Fodder was gathered elsewhere. Depending on the period and length of time that livestock (cattle, sheep and horses) was stabled, fodder had a different composition and origin. If livestock was stabled during summer nights, water plants, grass and tree leaves could have been used as fodder. Since trees were scarce in the River Area during the Roman period, it is unlikely that livestock was fed with branches and leaves, as was the case in prehistory. In Geldermalsen-Hondsgemet, there were indications that water plants and grass were used as feed (Kooistra 2009, 442, 447). The indicators for water plants were found in wells from the Late Iron Age or Early Roman period, together with a large variety of grassland plants. These plant remains can be seen as fodder, but in that case this represents extra feeding of animals stabled in the summer (for whatever reason), since water plants are not very suitable for long-term storage. However, the possibility that the grassland plants and water plants in these wells come from manure cannot be excluded. In that case, the combination of plants provides information on pasture and not on collected fodder.

Roman authors mention barley (and oats) grown especially as horse feed.
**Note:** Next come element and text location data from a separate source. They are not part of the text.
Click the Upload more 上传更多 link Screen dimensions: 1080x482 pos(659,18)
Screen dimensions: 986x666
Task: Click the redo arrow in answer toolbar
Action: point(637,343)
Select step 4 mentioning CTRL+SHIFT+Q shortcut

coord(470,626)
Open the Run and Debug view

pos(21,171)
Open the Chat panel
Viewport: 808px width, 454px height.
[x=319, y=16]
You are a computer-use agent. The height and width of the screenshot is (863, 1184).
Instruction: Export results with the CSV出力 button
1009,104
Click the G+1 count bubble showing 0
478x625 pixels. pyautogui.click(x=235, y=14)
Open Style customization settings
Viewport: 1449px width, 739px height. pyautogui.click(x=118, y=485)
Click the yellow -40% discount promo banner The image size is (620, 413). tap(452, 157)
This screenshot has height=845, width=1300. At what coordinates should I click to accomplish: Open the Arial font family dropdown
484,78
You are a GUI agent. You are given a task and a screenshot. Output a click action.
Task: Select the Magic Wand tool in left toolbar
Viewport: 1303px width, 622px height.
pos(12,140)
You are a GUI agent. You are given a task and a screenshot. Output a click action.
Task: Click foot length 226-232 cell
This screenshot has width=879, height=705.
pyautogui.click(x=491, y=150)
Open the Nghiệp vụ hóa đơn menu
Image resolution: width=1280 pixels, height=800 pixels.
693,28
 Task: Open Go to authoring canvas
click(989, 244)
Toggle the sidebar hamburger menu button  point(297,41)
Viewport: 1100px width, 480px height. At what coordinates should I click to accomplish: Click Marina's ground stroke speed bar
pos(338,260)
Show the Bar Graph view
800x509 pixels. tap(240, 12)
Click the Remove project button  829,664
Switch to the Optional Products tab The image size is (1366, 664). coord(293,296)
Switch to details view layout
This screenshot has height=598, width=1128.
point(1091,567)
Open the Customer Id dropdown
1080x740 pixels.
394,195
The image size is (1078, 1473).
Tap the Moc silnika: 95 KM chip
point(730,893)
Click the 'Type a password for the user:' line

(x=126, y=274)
It is unlikely that these cereals were grown to feed the livestock in the settlements of Tiel-Passewaaij. The available area of streamridge was only just large enough in the heyday of the settlement to grow enough cereals for the inhabitants' consumption. Any surplus of cereals is more likely to have been sold (see also Vossen and Groot 2009).

Hay is fodder that can be stored for longer periods and serves to feed livestock during the winter. Rural communities normally slaughter or sell surplus animals in the autumn, to minimise the number of animals that had to be overwintered. Animals from the Roman period are similar in some respects to the cattle and horses that nowadays graze in nature reserves. These animals can survive the winter without any extra feeding, as long as the population density is not too high. When more animals have to be overwintered, especially in economies that produced a surplus or when population density is high, it may be necessary to store hay for the winter. The many storage buildings in the southern settlement in Tiel-Passewaaij, with a capacity for cereals that is larger than the available arable fields could supply, suggest that the inhabitants of Tiel-Passewaaij not only stored cereals, but also fodder. The large granaries can therefore be an indirect indication that herds of livestock were larger in the 2nd century. Since the streamridges were in use as arable land, the hay must have come from the flood basins.

Although no evidence for hay has yet been found in Roman settlements in the Dutch River Area, there are numerous indications for the use of humid to wet grasslands and reed lands as pasture for livestock. One of the most remarkable indications was found in Kesteren-De Woerd. Palynological analysis of mineralised manure from cattle or pig has demonstrated that the producer of the manure grazed in reed marshes or wet grasslands, in other words in the flood basins (Figs. 56 and 57). When the wild plants found in Tiel-Passewaaij, Geldermalsen-Hondsgemet and Kesteren-De Woerd are arranged in four categories – weeds, plants of water and marshes, plants of meadows and woodland plants – the high proportion of water and marsh plants is striking, especially in the latter two settlements (Fig. 58). This is all the more remarkable when we consider that the botanical material was collected in the settlement, where the category 'weeds' is usually overrepresented. It seems that, just as cereals, plants of marshes and meadows were also transported to the settlements, either as manure or as hay.

Figure 56 Figure 57 Figure 58

Figure 56: Hayland in the flood basin of the River Pripyat in Belarus. Photo L.I. Kooistra.
Figure 57: Arable fields on the highest part and grassland on the lowest part of the levee of the River Pripyat in Belarus. Photo L.I. Kooistra.
Figure 58: Bar graph showing the representation of four categories of plants in Tiel-Passewaaij (TP), Geldermalsen-Hondsgemet (GM) and Kesteren-De Woerd (KdW). Illustration Bert Brouwenstijn, ACVU.